Clients: Standard Chartered Bank and Stanhope plc
Author: Sophie Jackson
The excavation at 35 Basinghall Street in 2005 produced an outstanding assemblage of Roman glass. It is important because it offers a more-or-less complete sequence of the glass production process in Roman London, including: a large assemblage of cullet (waste glass for recycling), possible imported raw glass in the form of large and irregularly shaped chunks, blocks of material from a failed ‘tank’ of glass, associated production waste (moils from the ends of blowpipes etc) and failed vessels (wasters) from the glass working process.
Several of these features have yet to be reported from any other site in the Roman world, including the evidence for the pre-firing of the cullet (presumably a “cleaning” process to remove organic matter) and the blocks of material from a glass-working (as opposed to glass-making) ‘tank’. Also the chunks of raw glass may provide for the first time direct evidence that some glass was imported into Britain as raw material from the Near East, rather than as cullet from continental Europe.

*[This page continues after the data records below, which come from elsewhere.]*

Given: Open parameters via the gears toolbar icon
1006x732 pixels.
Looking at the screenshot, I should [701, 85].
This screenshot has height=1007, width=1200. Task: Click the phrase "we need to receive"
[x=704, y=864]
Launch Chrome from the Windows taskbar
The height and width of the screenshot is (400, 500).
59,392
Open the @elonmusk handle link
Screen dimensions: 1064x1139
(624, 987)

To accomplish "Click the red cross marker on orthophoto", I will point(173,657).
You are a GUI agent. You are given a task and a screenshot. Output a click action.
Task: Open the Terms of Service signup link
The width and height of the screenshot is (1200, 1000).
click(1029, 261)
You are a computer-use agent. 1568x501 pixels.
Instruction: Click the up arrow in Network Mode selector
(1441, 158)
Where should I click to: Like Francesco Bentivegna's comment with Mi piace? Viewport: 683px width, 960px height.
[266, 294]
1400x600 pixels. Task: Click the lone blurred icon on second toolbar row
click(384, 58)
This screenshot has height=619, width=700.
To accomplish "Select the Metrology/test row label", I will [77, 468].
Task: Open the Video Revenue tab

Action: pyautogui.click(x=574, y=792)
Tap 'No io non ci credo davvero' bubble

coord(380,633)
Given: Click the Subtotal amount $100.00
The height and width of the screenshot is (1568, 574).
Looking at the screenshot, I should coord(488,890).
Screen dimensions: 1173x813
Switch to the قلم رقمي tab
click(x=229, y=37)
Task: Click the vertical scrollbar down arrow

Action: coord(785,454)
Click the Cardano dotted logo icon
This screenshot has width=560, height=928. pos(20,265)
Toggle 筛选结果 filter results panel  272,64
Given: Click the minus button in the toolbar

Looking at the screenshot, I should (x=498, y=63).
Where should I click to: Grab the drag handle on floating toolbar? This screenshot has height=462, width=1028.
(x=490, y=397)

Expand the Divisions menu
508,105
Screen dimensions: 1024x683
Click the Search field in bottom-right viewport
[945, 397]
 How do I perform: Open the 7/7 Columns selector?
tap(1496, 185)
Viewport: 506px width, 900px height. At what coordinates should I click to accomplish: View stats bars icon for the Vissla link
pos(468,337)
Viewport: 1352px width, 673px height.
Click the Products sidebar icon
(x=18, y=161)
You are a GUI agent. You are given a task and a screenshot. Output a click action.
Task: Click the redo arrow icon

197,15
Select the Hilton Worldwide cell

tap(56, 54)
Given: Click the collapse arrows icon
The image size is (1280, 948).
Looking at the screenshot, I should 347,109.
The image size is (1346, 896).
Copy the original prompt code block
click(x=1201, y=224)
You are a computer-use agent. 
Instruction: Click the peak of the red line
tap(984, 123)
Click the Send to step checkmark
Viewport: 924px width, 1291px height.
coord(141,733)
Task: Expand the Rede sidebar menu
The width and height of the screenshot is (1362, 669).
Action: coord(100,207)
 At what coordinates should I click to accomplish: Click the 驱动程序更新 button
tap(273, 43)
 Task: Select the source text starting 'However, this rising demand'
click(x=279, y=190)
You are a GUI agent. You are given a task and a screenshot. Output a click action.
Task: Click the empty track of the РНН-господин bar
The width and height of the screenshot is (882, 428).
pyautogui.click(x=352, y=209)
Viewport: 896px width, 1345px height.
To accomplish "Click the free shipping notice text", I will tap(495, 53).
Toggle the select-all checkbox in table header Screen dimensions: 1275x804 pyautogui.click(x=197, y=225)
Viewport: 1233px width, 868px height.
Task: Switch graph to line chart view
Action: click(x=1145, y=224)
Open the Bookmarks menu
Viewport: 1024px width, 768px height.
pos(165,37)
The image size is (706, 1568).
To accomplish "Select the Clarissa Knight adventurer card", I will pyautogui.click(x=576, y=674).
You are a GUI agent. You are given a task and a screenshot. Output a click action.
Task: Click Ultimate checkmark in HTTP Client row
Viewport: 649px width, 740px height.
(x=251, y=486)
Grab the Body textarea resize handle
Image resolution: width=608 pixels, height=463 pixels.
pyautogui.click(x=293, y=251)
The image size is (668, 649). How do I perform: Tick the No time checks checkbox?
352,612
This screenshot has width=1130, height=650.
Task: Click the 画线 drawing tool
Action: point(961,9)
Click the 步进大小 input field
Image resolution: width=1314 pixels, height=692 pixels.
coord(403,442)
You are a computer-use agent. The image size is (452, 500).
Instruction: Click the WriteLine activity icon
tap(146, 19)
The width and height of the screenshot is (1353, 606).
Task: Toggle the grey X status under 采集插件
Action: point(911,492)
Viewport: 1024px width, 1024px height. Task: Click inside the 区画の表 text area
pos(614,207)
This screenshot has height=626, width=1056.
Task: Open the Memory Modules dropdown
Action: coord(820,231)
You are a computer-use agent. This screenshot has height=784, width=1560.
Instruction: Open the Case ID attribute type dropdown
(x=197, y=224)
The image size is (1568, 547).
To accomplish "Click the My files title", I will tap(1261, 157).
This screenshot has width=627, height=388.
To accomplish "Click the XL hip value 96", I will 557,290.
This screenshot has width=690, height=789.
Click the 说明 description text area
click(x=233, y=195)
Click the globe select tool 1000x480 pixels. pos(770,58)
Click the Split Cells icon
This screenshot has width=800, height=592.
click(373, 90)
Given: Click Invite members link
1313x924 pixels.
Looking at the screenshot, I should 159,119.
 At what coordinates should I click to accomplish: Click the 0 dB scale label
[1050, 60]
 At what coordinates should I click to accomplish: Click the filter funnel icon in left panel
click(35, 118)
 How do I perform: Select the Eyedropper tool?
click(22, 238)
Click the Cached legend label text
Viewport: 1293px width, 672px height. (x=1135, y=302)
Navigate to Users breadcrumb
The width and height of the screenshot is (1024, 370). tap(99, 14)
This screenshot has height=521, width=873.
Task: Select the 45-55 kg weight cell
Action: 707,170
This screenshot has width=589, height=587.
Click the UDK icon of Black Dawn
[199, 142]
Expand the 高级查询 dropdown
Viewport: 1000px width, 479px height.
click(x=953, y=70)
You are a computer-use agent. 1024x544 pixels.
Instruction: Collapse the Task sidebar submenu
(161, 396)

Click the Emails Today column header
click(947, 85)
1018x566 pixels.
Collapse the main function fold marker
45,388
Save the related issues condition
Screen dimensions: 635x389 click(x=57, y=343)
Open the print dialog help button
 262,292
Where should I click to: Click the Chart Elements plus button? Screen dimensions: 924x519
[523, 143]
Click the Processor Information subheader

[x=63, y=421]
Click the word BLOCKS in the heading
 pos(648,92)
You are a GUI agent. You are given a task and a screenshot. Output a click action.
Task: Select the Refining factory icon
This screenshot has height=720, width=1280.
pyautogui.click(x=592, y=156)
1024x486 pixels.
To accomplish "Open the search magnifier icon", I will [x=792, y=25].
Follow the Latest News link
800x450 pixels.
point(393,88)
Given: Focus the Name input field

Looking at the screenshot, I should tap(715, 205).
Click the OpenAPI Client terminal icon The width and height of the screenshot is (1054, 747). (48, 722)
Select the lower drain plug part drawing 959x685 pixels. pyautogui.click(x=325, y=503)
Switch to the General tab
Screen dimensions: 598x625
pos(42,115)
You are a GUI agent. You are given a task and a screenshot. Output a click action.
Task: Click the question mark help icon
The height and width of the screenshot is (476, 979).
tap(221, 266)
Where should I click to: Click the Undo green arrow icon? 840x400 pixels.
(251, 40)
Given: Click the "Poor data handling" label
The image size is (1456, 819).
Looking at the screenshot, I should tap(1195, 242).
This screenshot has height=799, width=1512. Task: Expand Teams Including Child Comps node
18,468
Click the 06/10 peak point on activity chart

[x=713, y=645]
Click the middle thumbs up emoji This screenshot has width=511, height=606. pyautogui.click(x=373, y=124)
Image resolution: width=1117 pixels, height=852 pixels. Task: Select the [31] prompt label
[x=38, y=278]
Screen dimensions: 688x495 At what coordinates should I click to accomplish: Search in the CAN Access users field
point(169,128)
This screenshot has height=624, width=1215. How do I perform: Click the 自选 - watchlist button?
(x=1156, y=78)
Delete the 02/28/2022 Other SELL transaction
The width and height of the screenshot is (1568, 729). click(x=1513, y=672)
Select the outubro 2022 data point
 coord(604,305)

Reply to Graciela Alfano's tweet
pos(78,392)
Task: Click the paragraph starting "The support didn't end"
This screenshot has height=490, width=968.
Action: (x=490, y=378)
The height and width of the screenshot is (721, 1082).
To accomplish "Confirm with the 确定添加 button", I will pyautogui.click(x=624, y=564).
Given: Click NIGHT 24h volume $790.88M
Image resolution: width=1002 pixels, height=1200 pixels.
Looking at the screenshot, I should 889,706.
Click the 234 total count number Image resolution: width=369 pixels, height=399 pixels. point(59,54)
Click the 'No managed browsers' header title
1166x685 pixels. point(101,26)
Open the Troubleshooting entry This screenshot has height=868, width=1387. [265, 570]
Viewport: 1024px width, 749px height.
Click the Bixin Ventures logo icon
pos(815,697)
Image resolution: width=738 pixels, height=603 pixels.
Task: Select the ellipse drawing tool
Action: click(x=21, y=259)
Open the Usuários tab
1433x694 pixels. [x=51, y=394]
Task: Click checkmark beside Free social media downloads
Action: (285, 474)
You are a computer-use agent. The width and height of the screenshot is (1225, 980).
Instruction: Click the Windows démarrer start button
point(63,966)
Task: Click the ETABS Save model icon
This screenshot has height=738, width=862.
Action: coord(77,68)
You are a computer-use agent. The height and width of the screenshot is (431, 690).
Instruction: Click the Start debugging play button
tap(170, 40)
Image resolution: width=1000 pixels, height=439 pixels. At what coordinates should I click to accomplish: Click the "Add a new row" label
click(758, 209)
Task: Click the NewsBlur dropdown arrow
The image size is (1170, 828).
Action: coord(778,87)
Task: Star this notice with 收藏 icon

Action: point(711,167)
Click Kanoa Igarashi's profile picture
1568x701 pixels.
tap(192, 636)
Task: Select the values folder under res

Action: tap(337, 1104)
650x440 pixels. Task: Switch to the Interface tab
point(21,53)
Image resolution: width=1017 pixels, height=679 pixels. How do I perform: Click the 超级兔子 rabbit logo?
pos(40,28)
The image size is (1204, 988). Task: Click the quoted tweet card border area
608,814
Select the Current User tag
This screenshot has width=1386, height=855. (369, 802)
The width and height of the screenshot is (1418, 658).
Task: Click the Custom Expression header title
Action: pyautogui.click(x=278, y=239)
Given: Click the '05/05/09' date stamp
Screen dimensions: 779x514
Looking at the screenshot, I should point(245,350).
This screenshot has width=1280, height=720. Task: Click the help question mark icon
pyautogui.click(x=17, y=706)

The site offers an excellent opportunity to understand the stages of the glass working process in the North-West provinces, the far end of the Empire. As it exploited large volumes of cullet, it provides a contrast to recent discoveries in the Near East, where workshops had a ready supply of freshly made raw glass. Work on the glass will be continuing in 2006 as part of the post-excavation assessment and analysis phases for the site record.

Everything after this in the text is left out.